INFORMATION PROVIDED:
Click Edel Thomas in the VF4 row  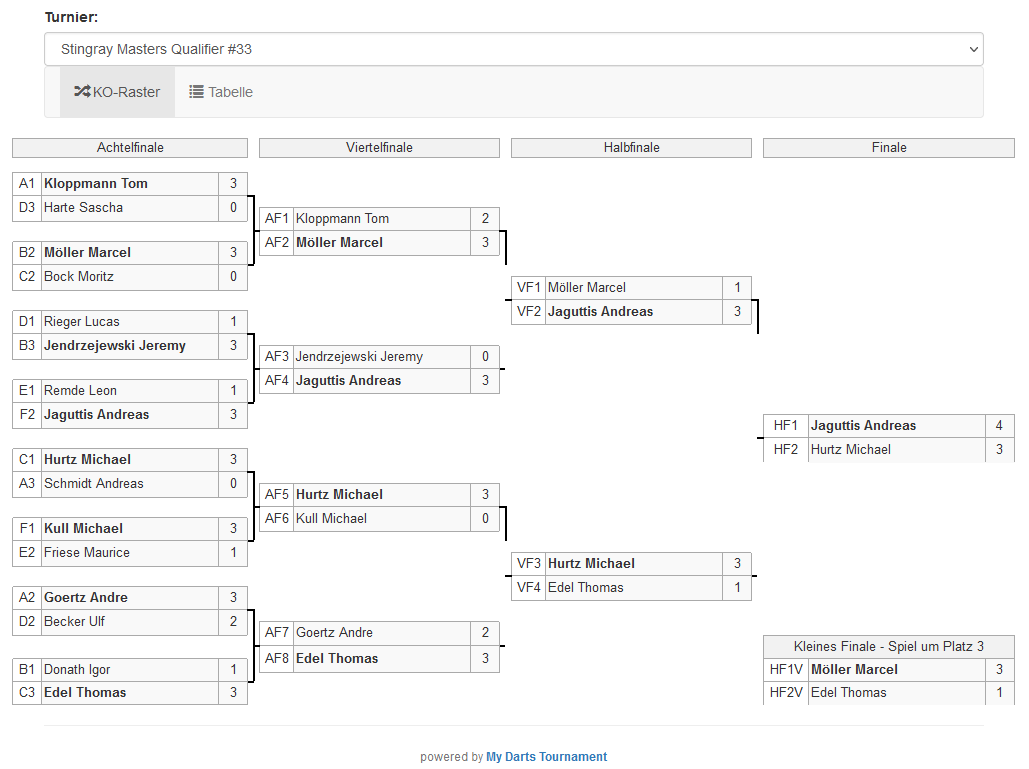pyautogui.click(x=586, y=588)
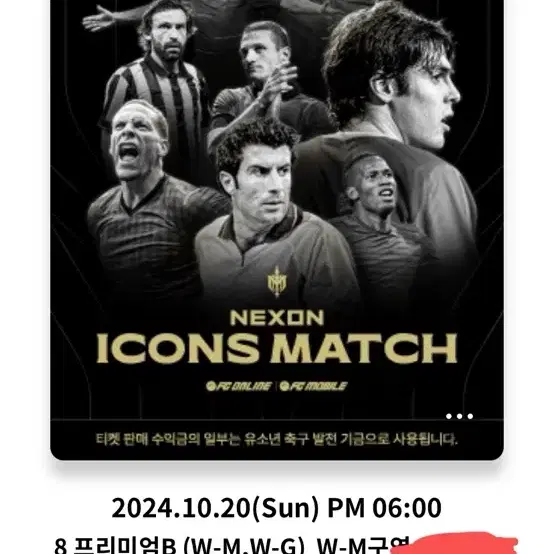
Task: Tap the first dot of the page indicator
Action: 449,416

--

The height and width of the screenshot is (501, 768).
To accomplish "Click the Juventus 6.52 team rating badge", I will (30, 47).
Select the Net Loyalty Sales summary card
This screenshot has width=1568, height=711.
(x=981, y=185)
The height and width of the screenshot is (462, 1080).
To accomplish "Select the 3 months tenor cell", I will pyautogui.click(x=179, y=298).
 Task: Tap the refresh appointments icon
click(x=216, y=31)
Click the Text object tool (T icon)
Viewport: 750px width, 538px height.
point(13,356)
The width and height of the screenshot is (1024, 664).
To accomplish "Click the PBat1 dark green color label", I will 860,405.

WHAT YOU NEED TO DO: What you return must be an exact retyping of the lines above starting at the line with "The height and width of the screenshot is (501, 768)." and ending at the line with "The height and width of the screenshot is (462, 1080).", and nothing besides.

RESULT OF THIS EXERCISE:
The height and width of the screenshot is (501, 768).
To accomplish "Click the Juventus 6.52 team rating badge", I will (30, 47).
Select the Net Loyalty Sales summary card
This screenshot has width=1568, height=711.
(x=981, y=185)
The height and width of the screenshot is (462, 1080).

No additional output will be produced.